Start of Block
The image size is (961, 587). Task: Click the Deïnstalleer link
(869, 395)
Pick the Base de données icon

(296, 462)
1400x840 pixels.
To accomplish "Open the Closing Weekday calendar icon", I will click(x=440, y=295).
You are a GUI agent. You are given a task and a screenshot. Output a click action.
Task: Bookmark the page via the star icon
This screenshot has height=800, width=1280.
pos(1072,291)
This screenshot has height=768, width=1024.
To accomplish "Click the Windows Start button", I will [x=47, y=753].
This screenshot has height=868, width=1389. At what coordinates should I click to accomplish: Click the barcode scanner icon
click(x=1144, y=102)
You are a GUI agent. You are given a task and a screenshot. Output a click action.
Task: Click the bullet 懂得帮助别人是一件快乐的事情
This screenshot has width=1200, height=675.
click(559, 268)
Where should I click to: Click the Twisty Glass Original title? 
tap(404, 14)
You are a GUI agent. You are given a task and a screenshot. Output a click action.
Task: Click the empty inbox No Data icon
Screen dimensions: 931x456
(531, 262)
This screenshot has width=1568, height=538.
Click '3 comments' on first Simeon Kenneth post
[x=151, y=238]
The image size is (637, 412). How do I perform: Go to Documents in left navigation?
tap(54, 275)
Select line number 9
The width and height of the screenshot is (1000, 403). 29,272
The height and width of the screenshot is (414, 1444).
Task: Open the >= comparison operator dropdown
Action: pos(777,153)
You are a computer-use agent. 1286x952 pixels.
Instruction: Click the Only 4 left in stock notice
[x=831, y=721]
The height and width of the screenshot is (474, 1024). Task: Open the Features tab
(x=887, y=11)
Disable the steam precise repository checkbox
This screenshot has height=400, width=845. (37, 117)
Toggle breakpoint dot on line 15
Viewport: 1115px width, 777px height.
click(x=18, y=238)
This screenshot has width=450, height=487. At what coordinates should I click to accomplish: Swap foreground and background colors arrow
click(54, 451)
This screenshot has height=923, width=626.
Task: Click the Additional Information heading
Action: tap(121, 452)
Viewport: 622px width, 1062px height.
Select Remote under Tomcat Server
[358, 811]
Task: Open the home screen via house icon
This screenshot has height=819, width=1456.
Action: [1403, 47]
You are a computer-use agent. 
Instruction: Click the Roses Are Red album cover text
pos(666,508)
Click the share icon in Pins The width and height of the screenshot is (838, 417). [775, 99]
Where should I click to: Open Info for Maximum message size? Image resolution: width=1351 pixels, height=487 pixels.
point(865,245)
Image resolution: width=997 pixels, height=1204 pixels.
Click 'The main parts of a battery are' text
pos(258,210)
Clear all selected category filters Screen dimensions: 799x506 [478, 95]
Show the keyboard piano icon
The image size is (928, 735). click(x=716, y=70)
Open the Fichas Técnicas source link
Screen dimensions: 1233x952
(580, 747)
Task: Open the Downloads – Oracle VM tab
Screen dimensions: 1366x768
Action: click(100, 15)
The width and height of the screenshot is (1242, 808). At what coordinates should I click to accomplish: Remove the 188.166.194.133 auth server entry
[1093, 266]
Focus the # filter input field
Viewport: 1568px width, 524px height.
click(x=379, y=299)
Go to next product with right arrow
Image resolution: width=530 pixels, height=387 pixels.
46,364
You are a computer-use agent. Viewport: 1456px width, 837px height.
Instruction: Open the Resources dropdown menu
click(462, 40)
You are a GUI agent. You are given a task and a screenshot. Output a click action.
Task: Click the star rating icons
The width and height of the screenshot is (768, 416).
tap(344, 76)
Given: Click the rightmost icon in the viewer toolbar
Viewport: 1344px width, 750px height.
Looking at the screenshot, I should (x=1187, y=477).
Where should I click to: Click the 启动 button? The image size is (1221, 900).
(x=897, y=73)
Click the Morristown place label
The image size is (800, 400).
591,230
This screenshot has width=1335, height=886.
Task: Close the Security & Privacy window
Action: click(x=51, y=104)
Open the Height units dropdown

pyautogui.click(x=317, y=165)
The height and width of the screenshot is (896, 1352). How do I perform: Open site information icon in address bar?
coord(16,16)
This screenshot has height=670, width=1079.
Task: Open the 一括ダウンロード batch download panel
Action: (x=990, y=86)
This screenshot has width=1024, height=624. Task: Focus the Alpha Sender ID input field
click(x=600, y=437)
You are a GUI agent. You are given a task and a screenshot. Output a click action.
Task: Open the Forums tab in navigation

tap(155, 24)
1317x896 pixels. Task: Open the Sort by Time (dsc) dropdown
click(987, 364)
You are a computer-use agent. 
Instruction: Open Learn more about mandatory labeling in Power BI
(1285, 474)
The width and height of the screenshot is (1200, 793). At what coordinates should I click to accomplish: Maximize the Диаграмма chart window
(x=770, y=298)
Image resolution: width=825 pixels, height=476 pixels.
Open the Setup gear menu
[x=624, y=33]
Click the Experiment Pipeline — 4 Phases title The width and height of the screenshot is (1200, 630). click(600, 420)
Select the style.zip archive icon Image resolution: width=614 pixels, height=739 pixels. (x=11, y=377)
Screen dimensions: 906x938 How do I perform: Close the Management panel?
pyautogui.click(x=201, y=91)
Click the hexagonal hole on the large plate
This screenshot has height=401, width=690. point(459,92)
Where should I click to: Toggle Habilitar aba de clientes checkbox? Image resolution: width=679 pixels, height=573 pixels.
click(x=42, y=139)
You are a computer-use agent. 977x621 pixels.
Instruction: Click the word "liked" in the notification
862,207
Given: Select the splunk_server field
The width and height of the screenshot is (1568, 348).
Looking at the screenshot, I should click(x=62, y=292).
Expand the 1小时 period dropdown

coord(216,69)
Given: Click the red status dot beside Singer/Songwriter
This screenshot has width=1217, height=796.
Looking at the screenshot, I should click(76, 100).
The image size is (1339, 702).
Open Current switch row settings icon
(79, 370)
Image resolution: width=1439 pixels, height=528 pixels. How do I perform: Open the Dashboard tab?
End of Block
* Exercise description *
An exact copy of every entry is what is needed here.

* Exercise output *
The image size is (961, 587). Task: Click the Deïnstalleer link
(869, 395)
Pick the Base de données icon

(296, 462)
1400x840 pixels.
To accomplish "Open the Closing Weekday calendar icon", I will click(x=440, y=295).
You are a GUI agent. You are given a task and a screenshot. Output a click action.
Task: Bookmark the page via the star icon
This screenshot has height=800, width=1280.
pos(1072,291)
This screenshot has height=768, width=1024.
To accomplish "Click the Windows Start button", I will [x=47, y=753].
This screenshot has height=868, width=1389. At what coordinates should I click to accomplish: Click the barcode scanner icon
click(x=1144, y=102)
You are a GUI agent. You are given a task and a screenshot. Output a click action.
Task: Click the bullet 懂得帮助别人是一件快乐的事情
This screenshot has width=1200, height=675.
click(559, 268)
Where should I click to: Click the Twisty Glass Original title? 
tap(404, 14)
You are a GUI agent. You are given a task and a screenshot. Output a click action.
Task: Click the empty inbox No Data icon
Screen dimensions: 931x456
(531, 262)
This screenshot has width=1568, height=538.
Click '3 comments' on first Simeon Kenneth post
[x=151, y=238]
The image size is (637, 412). How do I perform: Go to Documents in left navigation?
tap(54, 275)
Select line number 9
The width and height of the screenshot is (1000, 403). 29,272
The height and width of the screenshot is (414, 1444).
Task: Open the >= comparison operator dropdown
Action: pos(777,153)
You are a computer-use agent. 1286x952 pixels.
Instruction: Click the Only 4 left in stock notice
[x=831, y=721]
The height and width of the screenshot is (474, 1024). Task: Open the Features tab
(x=887, y=11)
Disable the steam precise repository checkbox
This screenshot has height=400, width=845. (37, 117)
Toggle breakpoint dot on line 15
Viewport: 1115px width, 777px height.
click(x=18, y=238)
This screenshot has width=450, height=487. At what coordinates should I click to accomplish: Swap foreground and background colors arrow
click(54, 451)
This screenshot has height=923, width=626.
Task: Click the Additional Information heading
Action: tap(121, 452)
Viewport: 622px width, 1062px height.
Select Remote under Tomcat Server
[358, 811]
Task: Open the home screen via house icon
This screenshot has height=819, width=1456.
Action: [1403, 47]
You are a computer-use agent. 
Instruction: Click the Roses Are Red album cover text
pos(666,508)
Click the share icon in Pins The width and height of the screenshot is (838, 417). [775, 99]
Where should I click to: Open Info for Maximum message size? Image resolution: width=1351 pixels, height=487 pixels.
point(865,245)
Image resolution: width=997 pixels, height=1204 pixels.
Click 'The main parts of a battery are' text
pos(258,210)
Clear all selected category filters Screen dimensions: 799x506 [478, 95]
Show the keyboard piano icon
The image size is (928, 735). click(x=716, y=70)
Open the Fichas Técnicas source link
Screen dimensions: 1233x952
(580, 747)
Task: Open the Downloads – Oracle VM tab
Screen dimensions: 1366x768
Action: click(100, 15)
The width and height of the screenshot is (1242, 808). At what coordinates should I click to accomplish: Remove the 188.166.194.133 auth server entry
[1093, 266]
Focus the # filter input field
Viewport: 1568px width, 524px height.
click(x=379, y=299)
Go to next product with right arrow
Image resolution: width=530 pixels, height=387 pixels.
46,364
You are a computer-use agent. Viewport: 1456px width, 837px height.
Instruction: Open the Resources dropdown menu
click(462, 40)
You are a GUI agent. You are given a task and a screenshot. Output a click action.
Task: Click the star rating icons
The width and height of the screenshot is (768, 416).
tap(344, 76)
Given: Click the rightmost icon in the viewer toolbar
Viewport: 1344px width, 750px height.
Looking at the screenshot, I should (x=1187, y=477).
Where should I click to: Click the 启动 button? The image size is (1221, 900).
(x=897, y=73)
Click the Morristown place label
The image size is (800, 400).
591,230
This screenshot has width=1335, height=886.
Task: Close the Security & Privacy window
Action: click(x=51, y=104)
Open the Height units dropdown

pyautogui.click(x=317, y=165)
The height and width of the screenshot is (896, 1352). How do I perform: Open site information icon in address bar?
coord(16,16)
This screenshot has height=670, width=1079.
Task: Open the 一括ダウンロード batch download panel
Action: (x=990, y=86)
This screenshot has width=1024, height=624. Task: Focus the Alpha Sender ID input field
click(x=600, y=437)
You are a GUI agent. You are given a task and a screenshot. Output a click action.
Task: Open the Forums tab in navigation

tap(155, 24)
1317x896 pixels. Task: Open the Sort by Time (dsc) dropdown
click(987, 364)
You are a computer-use agent. 
Instruction: Open Learn more about mandatory labeling in Power BI
(1285, 474)
The width and height of the screenshot is (1200, 793). At what coordinates should I click to accomplish: Maximize the Диаграмма chart window
(x=770, y=298)
Image resolution: width=825 pixels, height=476 pixels.
Open the Setup gear menu
[x=624, y=33]
Click the Experiment Pipeline — 4 Phases title The width and height of the screenshot is (1200, 630). click(600, 420)
Select the style.zip archive icon Image resolution: width=614 pixels, height=739 pixels. (x=11, y=377)
Screen dimensions: 906x938 How do I perform: Close the Management panel?
pyautogui.click(x=201, y=91)
Click the hexagonal hole on the large plate
This screenshot has height=401, width=690. point(459,92)
Where should I click to: Toggle Habilitar aba de clientes checkbox? Image resolution: width=679 pixels, height=573 pixels.
click(x=42, y=139)
You are a computer-use agent. 977x621 pixels.
Instruction: Click the word "liked" in the notification
862,207
Given: Select the splunk_server field
The width and height of the screenshot is (1568, 348).
Looking at the screenshot, I should click(x=62, y=292).
Expand the 1小时 period dropdown

coord(216,69)
Given: Click the red status dot beside Singer/Songwriter
This screenshot has width=1217, height=796.
Looking at the screenshot, I should click(76, 100).
The image size is (1339, 702).
Open Current switch row settings icon
(79, 370)
Image resolution: width=1439 pixels, height=528 pixels. How do I perform: Open the Dashboard tab?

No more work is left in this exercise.